Fire Station 105: Air Force, Army, and Civilians Fight Fires Together

By Chaplain Brad Kelsey

This November, I had the tremendous privilege of spending 24 hours with a joint team of firefighters consisting of Air Force, Army, and civilian personnel at Fire Station 105, at the McChord Field [Washington] fight line.

These men and women are highly trained professionals who stand ready to act on a moment’s notice. During my short time with them, I participated in a variety of training exercises such as Ebola-response training and traffic-accident rescue training. I also learned about the various schools the firefighters attended, the certifications they earned, and their real-world experience.

I would call them the good-hands people. This experience evoked memories of my past service in civilian life. Several years ago, I served as the pastor of a church situated in a small town in the rural countryside of New England. At one point during my time there, the local fire chief invited me to become a part of the town’s volunteer fire department. I was excited when the chief looked at me and said, “There’s one caveat. Since you don’t have the required formal training needed for certification, you can’t technically be a firefighter; you’ll just be a helper who accomplishes simple tasks like loading and unloading equipment from the truck.”

I experienced some basic informal training in the next couple of months and then it happened: a fire was consuming a two-story house located about a half-mile from my church. I grabbed my gear, jumped in my car, and rushed to the scene. As I arrived at the residence, I was met by the sight of a home with bright orange and yellow flames roaring out of the second-story windows. It was a harrowing sight to say the least, yet then something unexpected happened.

I was only the third person on the scene, so the fire chief looked at me and yelled, “Brad, grab that hose!” From there, he proceeded to point at the flames coming up out of the windows.

I knew what he wanted me to do.

I heard the voice in the back of my head say, “Hey, wait a second! I’m a helper, not a certified firefighter! I thought I was supposed to load and unload equipment from the truck!”

Instead, I acted!

I grabbed the hose, pointed the nozzle at the flames, eased the lever back, and started putting water on the fire. Within minutes, other firefighters began to arrive on the scene, but by that point, it was all but extinguished. Mission accomplished!
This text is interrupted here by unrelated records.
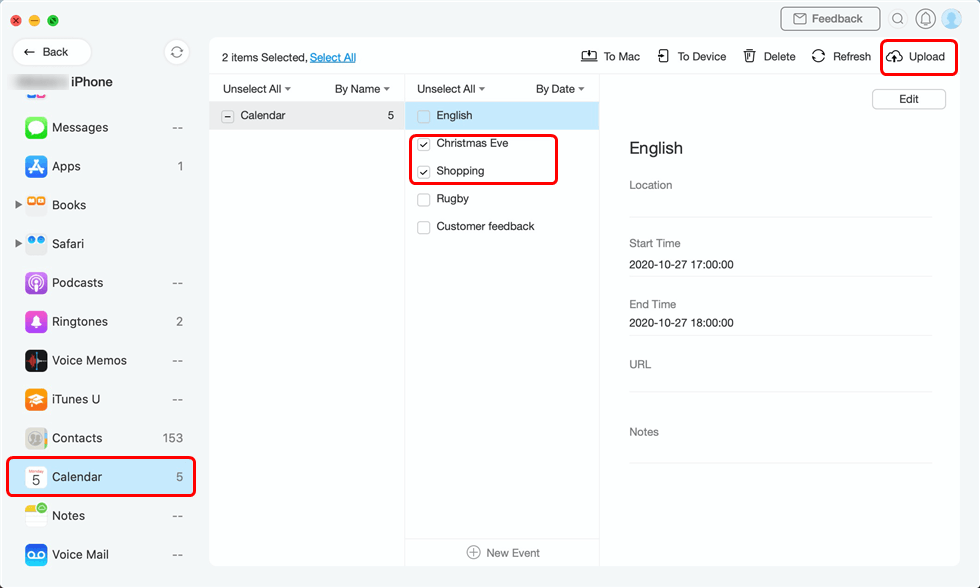980x588 pixels.
Task: Click the sync/refresh icon near device name
Action: click(176, 51)
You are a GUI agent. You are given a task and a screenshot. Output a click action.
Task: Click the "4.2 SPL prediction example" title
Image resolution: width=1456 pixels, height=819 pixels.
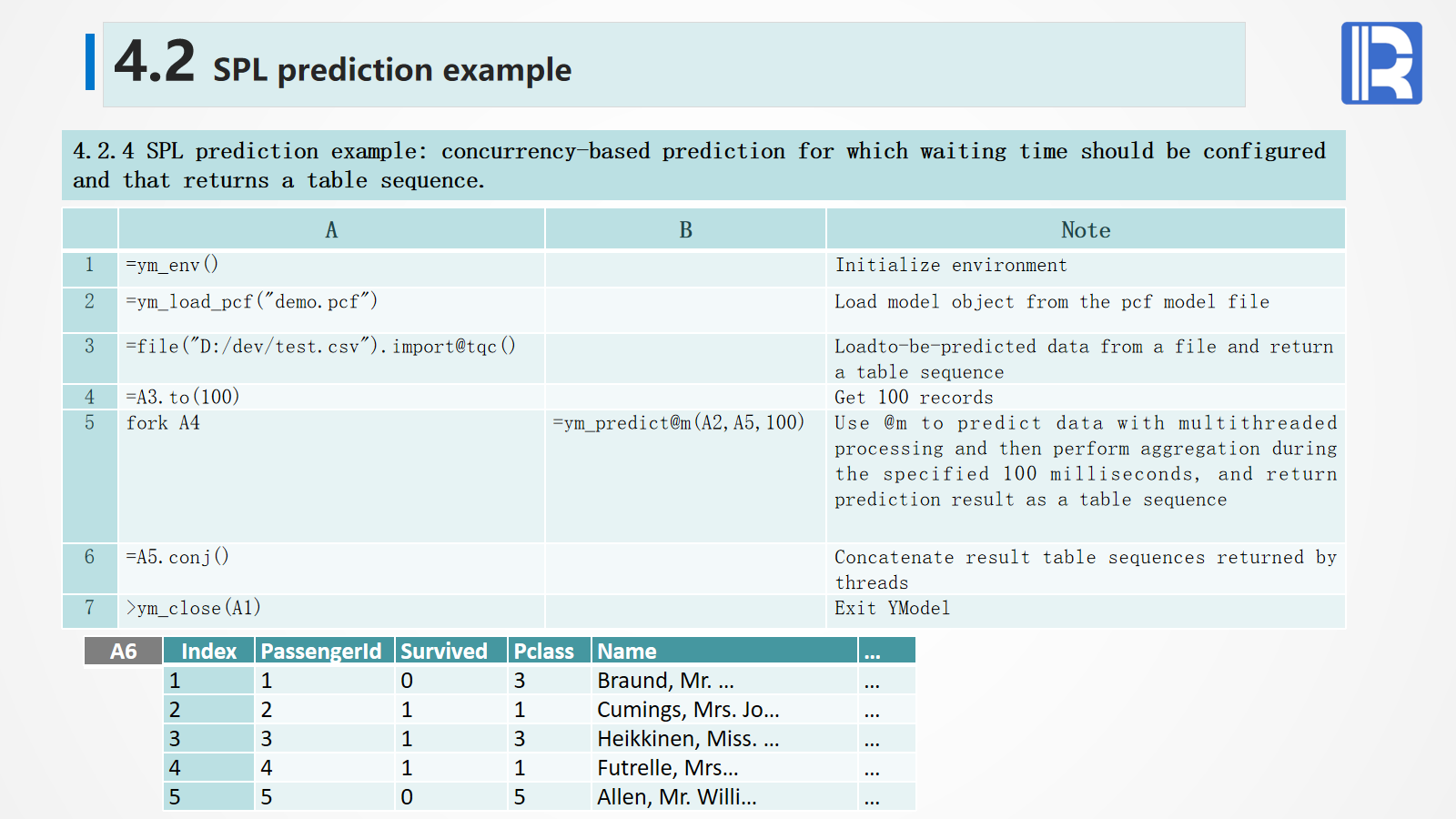343,64
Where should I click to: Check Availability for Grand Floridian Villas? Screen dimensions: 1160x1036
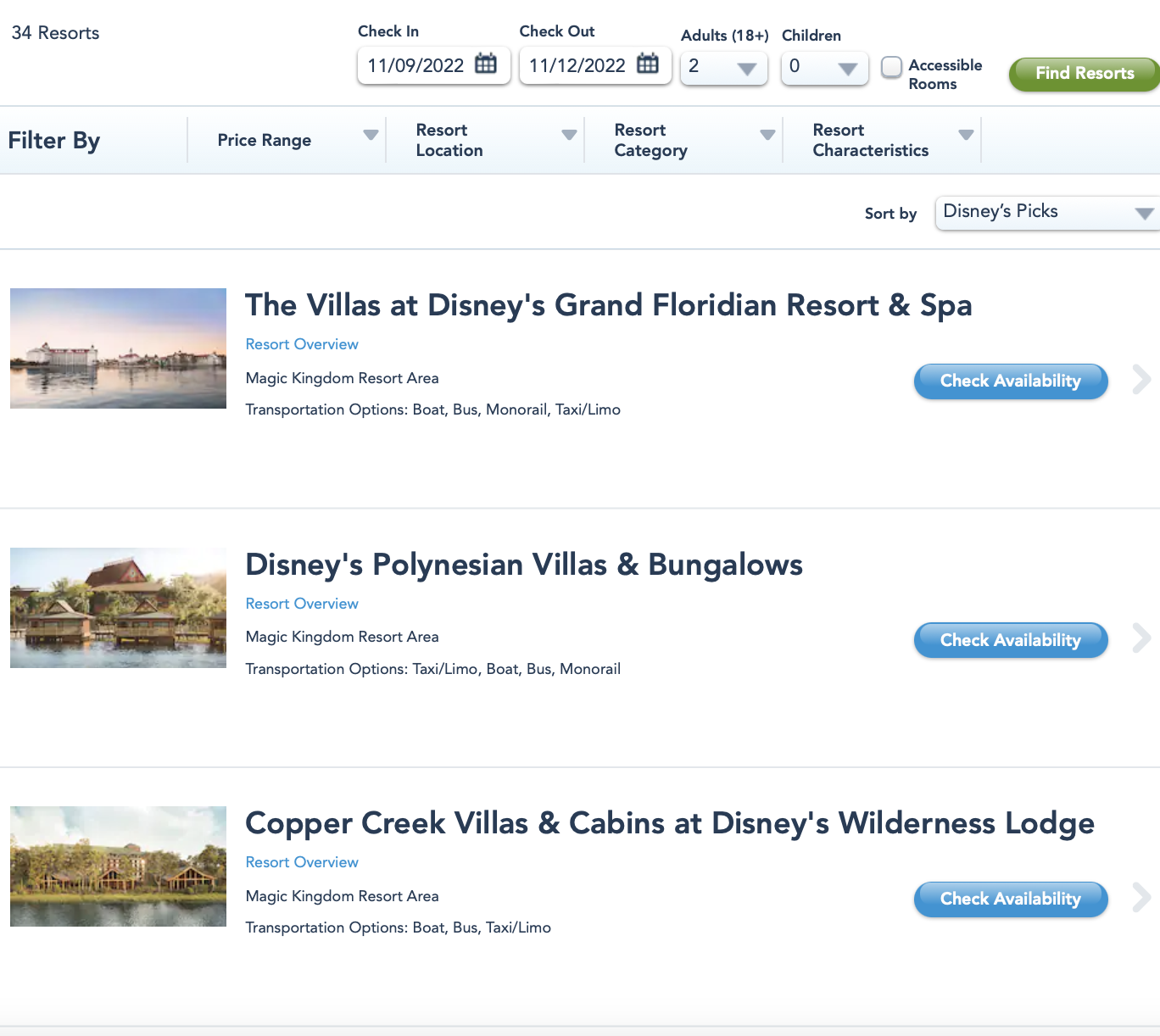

That was an exhilarating experience and it significantly heightened my appreciation for firefighters in that small New England town, and I also had a newfound appreciation for firefighters everywhere, not the least of which would be our very own here at McChord Field.

When I reflect on my time in New England and my time at McChord Field, I thank God for the professionals who stand ready to help in times of crisis. The men and women living on McChord Field can sleep well this evening, thanks to the highly trained men and women of Fire Station 105 and the other stations like it here on Joint Base Lewis-McChord.

We truly are in good hands.

Capt. Brad Kelsey is chaplain of the 627 Air Base Group at Joint Base Lewis-McChord in Washington State. He is endorsed by the Regular Baptist Chaplaincy Ministries. He was previously pastor of East Wallingford (Vermont) Baptist Church. This article originally appeared in the Northwest Airlifter (Dec. 4, 2014).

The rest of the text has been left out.